Saturday, 14 October 2017
…and that we may be delivered from unreasonable and wicked men; for not all have faith. 2 Thessalonians 3:2
The words here closely reflect those of Romans 15:31 –
“…that I may be delivered from those in Judea who do not believe.”
Paul was constantly hemmed in and persecuted by those who lacked faith. In particular, it was the non-believing Jews. They hounded him, they attacked him, and they did their best to destroy him. This was also true among the Gentiles, but more often than not, their attacks were first spurred on by the unbelieving Jews. The book of Acts carefully details these things, and those in Thessalonica were perfectly aware of this, having seen it in their own city first hand. Acts 17 records this.
His request here, “that we may be delivered from unreasonable and wicked men,” is given to describe the request for prayer of the previous verse. He had made his request, now he gives specific details concerning that request that they can plug into their prayers. The Greek actually has an article in front of “unreasonable.” Thus, he is identifying a specific group of people. It says, “and that we may be delivered from the unreasonable and wicked men.” The word translated as “unreasonable” is rather rare, being used just four times. It is an adjective which signifies “out of place,” and thus “warped.”
There was a specific group of people, warped in their thinking and action, and who were also wicked. Paul desired that prayer be made against them in order to hinder them from effectively stopping the swift and effective transmission of the word of the Lord. To complete his description of them, he says, “for not all have faith.” Again, there is an article in the Greek which is lacking. It says, “the faith.” People may have faith, but are misdirected in their faith. He is unconcerned with their faith, and is targeting his concerns concerning their lack of “the faith” in Christ Jesus. Their lack of this particular faith is what makes them harmful. Not only do they have faith (in something else), they use the faith they have against “the faith” which Paul proclaims.
Again, it seems certain that those of the Jewish faith are who Paul is referring to. He was one of them and their culture, and he had once worked with all of his might to destroy the faith which is found in Christ. He knew the passion these enemies of the gospel possessed, and he knew that prayer was effective in working against their success.
Life application: Paul asked for prayer. Paul wrote about his prayers. The many examples of prayer that he gives us are intended to show us that prayers are not unnecessary, and that they are effective.
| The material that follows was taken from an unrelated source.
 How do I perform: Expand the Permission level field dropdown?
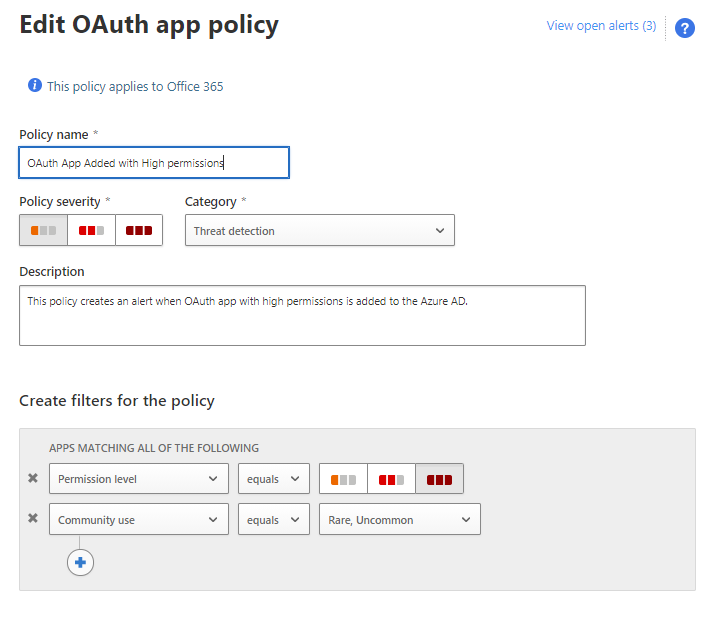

It may seem pointless to pray to the God who already knows all things, but it is not. We pray and He hears. A prayer which is not uttered is a prayer which will probably not be acted upon.
Lord God, help us to improve our prayer lives. Your word shows us that prayers are both expected, and that they are effective. Should we presume to know more than the word You have given us? Rather, help us to live in accord with Your word, and to be people who pray with conviction, and in hopes of a favorable response. And should the response not be favorable, help us to understand that Your wisdom is far higher than ours. In the end, we will see why all things have transpired as they have. Amen.